Stored data:
•••••

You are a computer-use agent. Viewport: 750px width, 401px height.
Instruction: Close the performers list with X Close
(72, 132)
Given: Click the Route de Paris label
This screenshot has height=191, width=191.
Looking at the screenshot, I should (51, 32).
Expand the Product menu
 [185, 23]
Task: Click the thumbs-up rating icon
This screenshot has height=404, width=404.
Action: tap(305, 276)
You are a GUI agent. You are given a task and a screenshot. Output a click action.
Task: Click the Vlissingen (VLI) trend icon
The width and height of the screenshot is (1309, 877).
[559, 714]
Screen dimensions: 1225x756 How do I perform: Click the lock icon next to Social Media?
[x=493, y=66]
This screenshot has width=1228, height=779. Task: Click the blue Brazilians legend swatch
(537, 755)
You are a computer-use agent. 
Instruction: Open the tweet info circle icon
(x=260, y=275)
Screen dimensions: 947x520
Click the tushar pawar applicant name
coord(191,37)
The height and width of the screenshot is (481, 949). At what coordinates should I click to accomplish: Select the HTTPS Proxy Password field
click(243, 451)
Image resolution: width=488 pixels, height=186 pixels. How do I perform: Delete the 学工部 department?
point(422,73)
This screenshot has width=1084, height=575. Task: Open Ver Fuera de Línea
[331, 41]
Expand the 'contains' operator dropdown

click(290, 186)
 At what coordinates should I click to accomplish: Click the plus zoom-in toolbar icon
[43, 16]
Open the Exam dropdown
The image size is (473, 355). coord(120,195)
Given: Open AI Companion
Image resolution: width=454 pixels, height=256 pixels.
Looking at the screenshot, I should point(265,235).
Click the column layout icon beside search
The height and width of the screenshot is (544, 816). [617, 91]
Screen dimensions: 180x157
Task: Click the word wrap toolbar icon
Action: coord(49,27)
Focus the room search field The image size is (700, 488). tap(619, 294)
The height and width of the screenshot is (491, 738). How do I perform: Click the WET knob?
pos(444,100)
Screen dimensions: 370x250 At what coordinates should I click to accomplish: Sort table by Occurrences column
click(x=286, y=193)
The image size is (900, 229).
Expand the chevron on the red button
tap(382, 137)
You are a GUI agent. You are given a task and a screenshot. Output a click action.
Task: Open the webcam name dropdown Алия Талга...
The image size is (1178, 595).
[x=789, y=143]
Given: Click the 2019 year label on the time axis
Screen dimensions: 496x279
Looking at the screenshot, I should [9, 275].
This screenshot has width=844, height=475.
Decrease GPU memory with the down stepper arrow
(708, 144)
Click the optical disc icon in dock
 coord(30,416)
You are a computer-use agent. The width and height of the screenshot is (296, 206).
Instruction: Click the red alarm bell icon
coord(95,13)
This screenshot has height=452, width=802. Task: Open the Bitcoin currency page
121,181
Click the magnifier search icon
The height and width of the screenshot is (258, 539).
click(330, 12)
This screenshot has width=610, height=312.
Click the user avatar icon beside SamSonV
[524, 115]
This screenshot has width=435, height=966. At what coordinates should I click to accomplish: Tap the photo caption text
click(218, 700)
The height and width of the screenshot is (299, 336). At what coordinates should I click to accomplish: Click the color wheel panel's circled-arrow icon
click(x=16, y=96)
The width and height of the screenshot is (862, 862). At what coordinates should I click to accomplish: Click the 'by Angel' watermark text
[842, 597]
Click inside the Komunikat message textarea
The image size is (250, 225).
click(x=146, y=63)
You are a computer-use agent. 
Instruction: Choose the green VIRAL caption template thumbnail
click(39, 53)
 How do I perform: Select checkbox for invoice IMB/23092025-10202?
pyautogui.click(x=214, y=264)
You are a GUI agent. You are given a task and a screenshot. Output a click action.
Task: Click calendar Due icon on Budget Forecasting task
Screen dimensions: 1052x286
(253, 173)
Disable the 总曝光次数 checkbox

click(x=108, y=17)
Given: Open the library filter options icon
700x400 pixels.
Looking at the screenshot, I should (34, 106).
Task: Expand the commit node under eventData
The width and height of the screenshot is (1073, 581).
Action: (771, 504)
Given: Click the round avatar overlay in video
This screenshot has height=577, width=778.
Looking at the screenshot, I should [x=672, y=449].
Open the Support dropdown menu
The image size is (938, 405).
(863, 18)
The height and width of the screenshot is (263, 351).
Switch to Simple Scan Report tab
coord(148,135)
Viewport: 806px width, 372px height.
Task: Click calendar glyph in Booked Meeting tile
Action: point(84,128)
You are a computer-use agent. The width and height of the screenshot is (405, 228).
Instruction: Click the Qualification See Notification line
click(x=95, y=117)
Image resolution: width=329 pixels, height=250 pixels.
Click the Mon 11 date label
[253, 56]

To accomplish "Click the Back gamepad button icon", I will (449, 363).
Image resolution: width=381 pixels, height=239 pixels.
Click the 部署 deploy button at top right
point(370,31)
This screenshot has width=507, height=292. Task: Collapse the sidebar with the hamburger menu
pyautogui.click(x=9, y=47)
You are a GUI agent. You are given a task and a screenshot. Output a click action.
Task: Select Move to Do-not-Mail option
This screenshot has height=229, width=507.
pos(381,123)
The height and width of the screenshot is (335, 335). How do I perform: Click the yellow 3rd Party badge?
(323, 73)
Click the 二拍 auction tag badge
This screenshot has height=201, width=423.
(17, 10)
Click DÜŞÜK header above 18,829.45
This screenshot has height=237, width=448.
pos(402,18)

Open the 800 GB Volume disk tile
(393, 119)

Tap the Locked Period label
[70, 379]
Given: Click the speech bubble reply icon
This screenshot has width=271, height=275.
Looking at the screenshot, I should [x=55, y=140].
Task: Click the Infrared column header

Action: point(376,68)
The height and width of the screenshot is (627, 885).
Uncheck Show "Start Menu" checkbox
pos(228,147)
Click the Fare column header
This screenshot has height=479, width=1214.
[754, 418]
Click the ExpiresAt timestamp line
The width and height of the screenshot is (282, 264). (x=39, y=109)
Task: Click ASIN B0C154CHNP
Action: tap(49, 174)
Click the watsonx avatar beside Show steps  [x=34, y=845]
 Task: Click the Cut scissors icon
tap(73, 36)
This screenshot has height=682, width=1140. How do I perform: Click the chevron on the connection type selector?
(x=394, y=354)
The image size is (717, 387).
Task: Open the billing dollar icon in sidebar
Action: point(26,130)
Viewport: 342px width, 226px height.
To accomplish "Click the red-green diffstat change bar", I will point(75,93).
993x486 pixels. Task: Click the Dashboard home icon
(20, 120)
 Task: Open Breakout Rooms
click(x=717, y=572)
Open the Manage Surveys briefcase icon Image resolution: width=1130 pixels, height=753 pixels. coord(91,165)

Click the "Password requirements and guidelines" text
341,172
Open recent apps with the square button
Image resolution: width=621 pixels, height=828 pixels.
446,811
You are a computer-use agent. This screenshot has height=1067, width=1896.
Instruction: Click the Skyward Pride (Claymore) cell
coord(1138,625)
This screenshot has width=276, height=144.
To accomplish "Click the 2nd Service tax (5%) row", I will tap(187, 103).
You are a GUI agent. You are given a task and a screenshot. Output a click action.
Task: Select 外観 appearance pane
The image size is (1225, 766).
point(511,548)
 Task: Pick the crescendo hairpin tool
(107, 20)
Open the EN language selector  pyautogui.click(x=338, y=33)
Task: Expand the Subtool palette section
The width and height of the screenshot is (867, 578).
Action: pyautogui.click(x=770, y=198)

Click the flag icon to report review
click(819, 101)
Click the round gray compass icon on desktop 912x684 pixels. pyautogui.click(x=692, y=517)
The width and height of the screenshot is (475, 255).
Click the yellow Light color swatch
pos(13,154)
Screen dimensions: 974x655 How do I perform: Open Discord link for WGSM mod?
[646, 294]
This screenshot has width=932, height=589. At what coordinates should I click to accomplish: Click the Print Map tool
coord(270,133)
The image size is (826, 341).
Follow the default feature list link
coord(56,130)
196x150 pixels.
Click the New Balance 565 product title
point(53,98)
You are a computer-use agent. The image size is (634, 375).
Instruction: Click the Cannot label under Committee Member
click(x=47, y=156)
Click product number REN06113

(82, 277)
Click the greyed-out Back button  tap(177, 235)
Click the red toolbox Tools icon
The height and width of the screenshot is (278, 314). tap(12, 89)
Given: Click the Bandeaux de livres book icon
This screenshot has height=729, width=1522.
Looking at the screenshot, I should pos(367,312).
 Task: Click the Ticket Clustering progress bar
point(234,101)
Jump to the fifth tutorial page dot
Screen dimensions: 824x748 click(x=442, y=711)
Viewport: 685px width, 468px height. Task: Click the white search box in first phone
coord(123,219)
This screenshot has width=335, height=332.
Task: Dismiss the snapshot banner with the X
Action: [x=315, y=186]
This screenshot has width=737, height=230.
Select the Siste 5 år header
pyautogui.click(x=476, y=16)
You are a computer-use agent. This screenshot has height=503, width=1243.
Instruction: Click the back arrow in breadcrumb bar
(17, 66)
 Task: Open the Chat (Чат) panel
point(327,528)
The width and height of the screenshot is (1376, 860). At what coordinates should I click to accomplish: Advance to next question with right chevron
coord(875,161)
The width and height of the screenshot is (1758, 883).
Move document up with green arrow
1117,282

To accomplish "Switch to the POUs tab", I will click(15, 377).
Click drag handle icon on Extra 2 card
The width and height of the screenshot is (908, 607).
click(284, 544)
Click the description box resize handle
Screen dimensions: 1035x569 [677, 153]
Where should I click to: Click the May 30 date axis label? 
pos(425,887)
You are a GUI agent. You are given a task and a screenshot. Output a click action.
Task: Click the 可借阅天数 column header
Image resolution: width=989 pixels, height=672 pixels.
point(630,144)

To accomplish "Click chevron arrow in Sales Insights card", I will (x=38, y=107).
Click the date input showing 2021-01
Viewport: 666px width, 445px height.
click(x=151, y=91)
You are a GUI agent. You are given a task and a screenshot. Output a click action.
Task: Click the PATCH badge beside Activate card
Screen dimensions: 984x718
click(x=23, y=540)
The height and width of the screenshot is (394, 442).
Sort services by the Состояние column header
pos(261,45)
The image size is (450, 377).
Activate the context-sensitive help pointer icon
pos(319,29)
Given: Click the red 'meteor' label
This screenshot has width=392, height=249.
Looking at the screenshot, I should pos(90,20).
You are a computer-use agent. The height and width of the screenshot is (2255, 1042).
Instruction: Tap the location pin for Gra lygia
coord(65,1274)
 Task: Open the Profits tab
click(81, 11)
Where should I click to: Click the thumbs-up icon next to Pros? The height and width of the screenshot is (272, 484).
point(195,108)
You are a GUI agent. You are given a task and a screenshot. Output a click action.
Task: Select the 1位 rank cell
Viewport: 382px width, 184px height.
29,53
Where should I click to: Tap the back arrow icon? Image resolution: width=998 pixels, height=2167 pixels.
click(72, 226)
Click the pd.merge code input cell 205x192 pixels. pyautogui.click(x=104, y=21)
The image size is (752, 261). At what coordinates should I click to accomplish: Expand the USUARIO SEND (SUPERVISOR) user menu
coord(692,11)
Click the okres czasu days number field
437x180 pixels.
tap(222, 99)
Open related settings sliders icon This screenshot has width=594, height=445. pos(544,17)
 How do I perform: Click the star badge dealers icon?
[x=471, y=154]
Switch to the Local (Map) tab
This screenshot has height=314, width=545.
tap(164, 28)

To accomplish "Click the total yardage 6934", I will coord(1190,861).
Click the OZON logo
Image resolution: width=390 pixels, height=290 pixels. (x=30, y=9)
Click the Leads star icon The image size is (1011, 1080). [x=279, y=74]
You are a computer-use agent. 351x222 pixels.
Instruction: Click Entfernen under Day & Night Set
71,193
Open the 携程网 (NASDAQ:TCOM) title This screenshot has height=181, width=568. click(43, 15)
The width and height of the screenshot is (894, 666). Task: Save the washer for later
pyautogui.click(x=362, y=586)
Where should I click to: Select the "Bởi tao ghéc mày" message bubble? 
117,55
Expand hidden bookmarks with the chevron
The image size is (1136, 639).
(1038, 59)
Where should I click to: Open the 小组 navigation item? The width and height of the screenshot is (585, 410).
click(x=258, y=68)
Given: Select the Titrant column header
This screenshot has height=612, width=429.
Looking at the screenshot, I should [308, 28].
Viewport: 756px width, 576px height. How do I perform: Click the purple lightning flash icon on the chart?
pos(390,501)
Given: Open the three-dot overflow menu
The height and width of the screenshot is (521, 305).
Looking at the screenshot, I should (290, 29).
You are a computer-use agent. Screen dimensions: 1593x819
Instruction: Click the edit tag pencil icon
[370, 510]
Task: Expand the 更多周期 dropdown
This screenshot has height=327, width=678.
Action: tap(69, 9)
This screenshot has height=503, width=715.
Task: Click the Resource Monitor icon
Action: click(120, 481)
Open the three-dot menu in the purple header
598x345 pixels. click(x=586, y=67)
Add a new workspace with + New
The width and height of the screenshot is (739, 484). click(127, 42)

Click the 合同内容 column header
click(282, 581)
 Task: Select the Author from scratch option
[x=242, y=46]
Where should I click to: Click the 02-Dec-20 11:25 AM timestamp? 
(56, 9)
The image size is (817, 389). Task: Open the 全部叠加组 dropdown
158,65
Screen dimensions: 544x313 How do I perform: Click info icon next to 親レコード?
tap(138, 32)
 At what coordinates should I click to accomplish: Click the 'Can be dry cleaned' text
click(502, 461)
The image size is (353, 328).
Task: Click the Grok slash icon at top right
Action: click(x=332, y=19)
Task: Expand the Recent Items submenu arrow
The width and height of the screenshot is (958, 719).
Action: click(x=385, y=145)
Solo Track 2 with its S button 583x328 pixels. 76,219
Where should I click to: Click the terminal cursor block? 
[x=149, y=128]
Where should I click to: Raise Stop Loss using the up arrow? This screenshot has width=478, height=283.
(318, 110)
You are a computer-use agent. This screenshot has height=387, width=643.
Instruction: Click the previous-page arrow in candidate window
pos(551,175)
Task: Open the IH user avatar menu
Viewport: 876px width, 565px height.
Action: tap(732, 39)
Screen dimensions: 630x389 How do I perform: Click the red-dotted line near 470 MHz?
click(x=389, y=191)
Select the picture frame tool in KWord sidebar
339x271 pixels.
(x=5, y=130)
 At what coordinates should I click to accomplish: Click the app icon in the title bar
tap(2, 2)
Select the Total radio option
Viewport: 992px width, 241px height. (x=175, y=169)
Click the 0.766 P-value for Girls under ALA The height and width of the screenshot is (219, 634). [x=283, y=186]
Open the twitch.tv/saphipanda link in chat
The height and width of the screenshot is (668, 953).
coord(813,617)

•••••

**About this task**
When a line in the records above contains the word "input", copy it.

**Written response**
Click the date input showing 2021-01
Click the pd.merge code input cell 205x192 pixels. pyautogui.click(x=104, y=21)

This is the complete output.